Messiah Church had 21 adult members and 8 children. They could barely pay their bills. But they listened intently to the idea Pastor Powell brought to Session. Could the church help the school, buying a pair of shoes for three kids in each elementary class who were making good choices? That would add up to 100 pairs of shoes each year, costing up to $10,000. It sounded audacious. The church had no reserves, their pastor was paid by the presbytery, and they relied on donations of other churches to keep their lights on.

But an elder suggested they pray about it. After the prayer, the Session voted to proceed. The elementary school was thrilled, but they asked, “Where will you get the money?” Messiah Church answered, “It will be an act of God.”

And so it was! Little by little, money began to trickle in; the local shoe store gave a discount. At the end-of-semester assembly, the pastor announced the shoe program: “Everyone here knows that you can make a lot of money doing the wrong thing.  But these shoes are for kids who are choosing to do the right thing.  In the end, more good will come to you for making right choices.  We are here to show you this is true.” Kids received certificates from the Messiah Church elders, and the next day, the principle said her office was bursting with children showing off their new shoes.

One mother wrote, “I have 11 children.  You cannot imagine what a blessing it is to have new shoes for two of them.  God bless you, Messiah Church.”   As word of this ministry spread, money poured in from around the country. It was a blessing to many children. But Pastor Powell was clear that Messiah Church was even more blessed. [iv]

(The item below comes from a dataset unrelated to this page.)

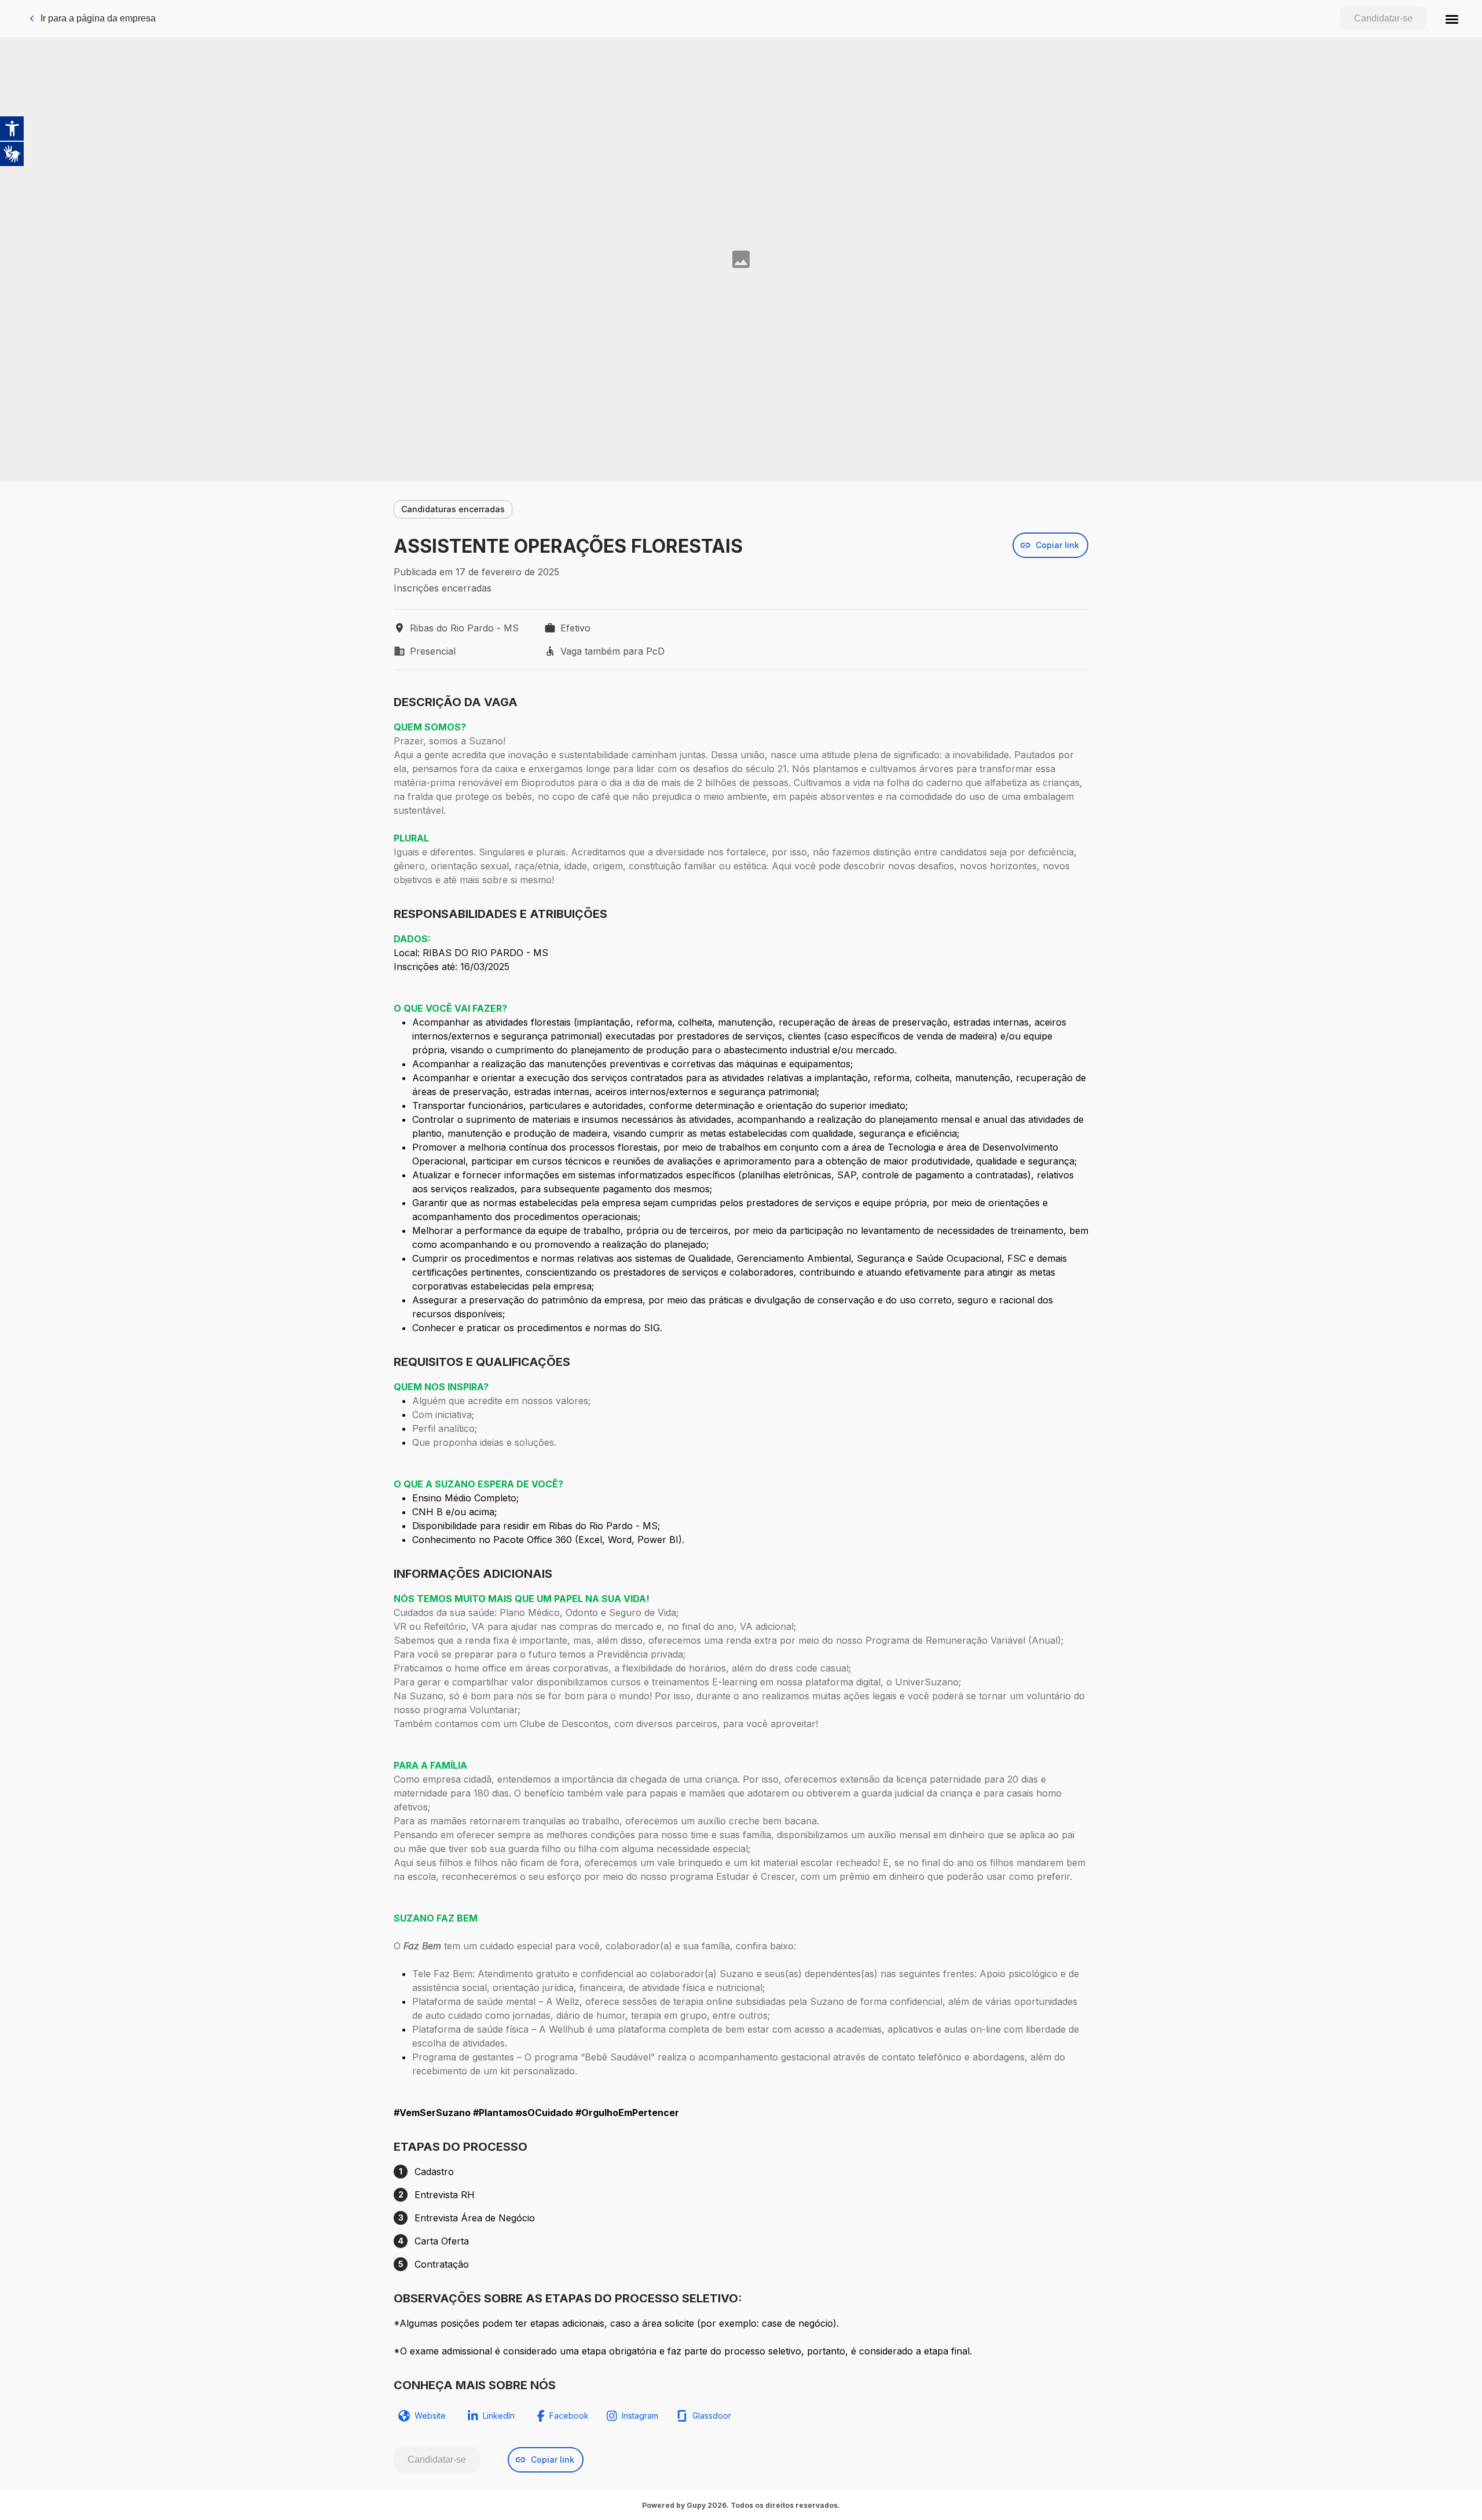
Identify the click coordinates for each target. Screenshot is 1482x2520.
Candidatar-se (1383, 18)
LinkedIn (499, 2415)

My friends, we are the People of God, called, in all of our desperate longings and limitations, to live out our identity as salt and light. We stand at the edge of the gap, aware that of ourselves we can do nothing; but God reaches out in Christ and bridges that gap, filling up the way beneath our feet.We are blessed to be a blessing.

How is God now calling us to take steps toward the new, unexpected thing the Holy Spirit is doing in our midst? Let us pray to see God’s vision and to step out in blessed dependence, trusting our whole lives to our all-merciful, all-powerful God. Amen.

 


[i] Ann Patchett, “The Get-Away Car,” in This is the Story of a Happy Marriage, p. 24-25.

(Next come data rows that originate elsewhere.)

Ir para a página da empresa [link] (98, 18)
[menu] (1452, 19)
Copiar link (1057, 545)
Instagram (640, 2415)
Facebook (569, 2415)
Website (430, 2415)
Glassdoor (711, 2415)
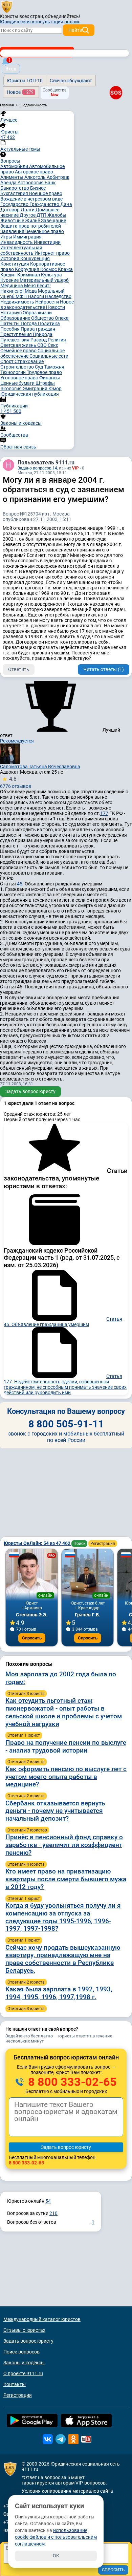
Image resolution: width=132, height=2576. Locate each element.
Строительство (17, 367)
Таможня (54, 367)
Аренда (9, 182)
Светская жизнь (18, 345)
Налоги (36, 296)
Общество (43, 318)
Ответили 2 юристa (26, 1761)
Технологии (13, 372)
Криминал (29, 274)
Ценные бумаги (18, 383)
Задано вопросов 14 (37, 468)
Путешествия (15, 339)
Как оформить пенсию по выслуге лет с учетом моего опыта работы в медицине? (66, 1776)
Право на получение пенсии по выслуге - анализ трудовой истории (65, 1746)
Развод (39, 339)
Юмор (55, 388)
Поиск (79, 1543)
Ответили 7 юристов (27, 1830)
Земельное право (44, 231)
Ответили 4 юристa (26, 1864)
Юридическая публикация (29, 394)
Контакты (14, 2384)
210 (53, 2213)
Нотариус (11, 312)
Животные (12, 220)
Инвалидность (17, 242)
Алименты (12, 177)
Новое (20, 92)
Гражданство (44, 204)
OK (56, 2555)
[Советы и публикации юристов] (7, 6)
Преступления (16, 334)
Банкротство (15, 188)
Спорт (7, 361)
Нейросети (47, 302)
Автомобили (14, 166)
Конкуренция (35, 258)
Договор (10, 209)
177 (104, 813)
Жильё (33, 220)
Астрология (31, 182)
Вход (10, 68)
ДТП (42, 215)
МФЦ (22, 296)
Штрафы (45, 383)
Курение (10, 280)
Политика (49, 323)
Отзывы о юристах (24, 2330)
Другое (28, 215)
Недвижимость (17, 302)
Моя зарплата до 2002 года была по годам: (60, 1678)
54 (48, 2201)
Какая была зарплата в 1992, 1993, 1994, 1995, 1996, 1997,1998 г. (58, 1993)
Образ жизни (37, 312)
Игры (6, 236)
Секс (53, 345)
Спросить (32, 1637)
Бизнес (38, 188)
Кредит (8, 274)
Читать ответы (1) (103, 669)
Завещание (53, 220)
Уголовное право (19, 377)
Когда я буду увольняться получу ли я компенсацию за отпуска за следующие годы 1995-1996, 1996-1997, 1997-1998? (63, 1917)
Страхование (29, 361)
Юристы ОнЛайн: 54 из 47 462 (37, 1543)
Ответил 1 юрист (23, 1735)
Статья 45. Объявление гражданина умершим (63, 1321)
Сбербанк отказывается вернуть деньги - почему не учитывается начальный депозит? (55, 1811)
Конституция (15, 264)
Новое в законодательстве (37, 304)
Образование (15, 318)
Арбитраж (58, 177)
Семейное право (19, 350)
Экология (11, 388)
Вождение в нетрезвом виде (31, 199)
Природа (42, 334)
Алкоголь (35, 177)
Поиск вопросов (21, 2351)
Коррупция (27, 269)
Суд (39, 367)
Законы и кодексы (24, 2362)
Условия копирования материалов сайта (67, 2491)
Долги (28, 209)
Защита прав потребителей (30, 226)
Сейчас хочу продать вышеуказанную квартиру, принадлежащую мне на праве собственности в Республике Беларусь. (62, 1959)
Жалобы (56, 215)
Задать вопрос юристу (30, 1091)
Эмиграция (35, 388)
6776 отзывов (15, 782)
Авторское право (34, 171)
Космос (49, 269)
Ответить (18, 669)
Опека (62, 318)
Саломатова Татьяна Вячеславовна (40, 766)
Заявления (12, 231)
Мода (31, 291)
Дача (66, 204)
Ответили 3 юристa (26, 1693)
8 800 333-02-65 (71, 2082)
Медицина (12, 285)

[ii] Edwin Chr. Van Driel, “Exegetical Perspective on Matthew 5:13-20” in Feasting on the Word, Year A, Vol. 1, David L. Bartlett and Barbara Brown Taylor, eds. Louisville: Westminster John Knox Press, 2010, 335-337.

[iii] quoted in Van Driel, 337.

[iv] From “Meeting Messiah,” by Pam Powell, published in The Gospel in Black and White, edited by Dennis L. Okholm, Downers Grove: Intervarsity Press, 1997, 151-165.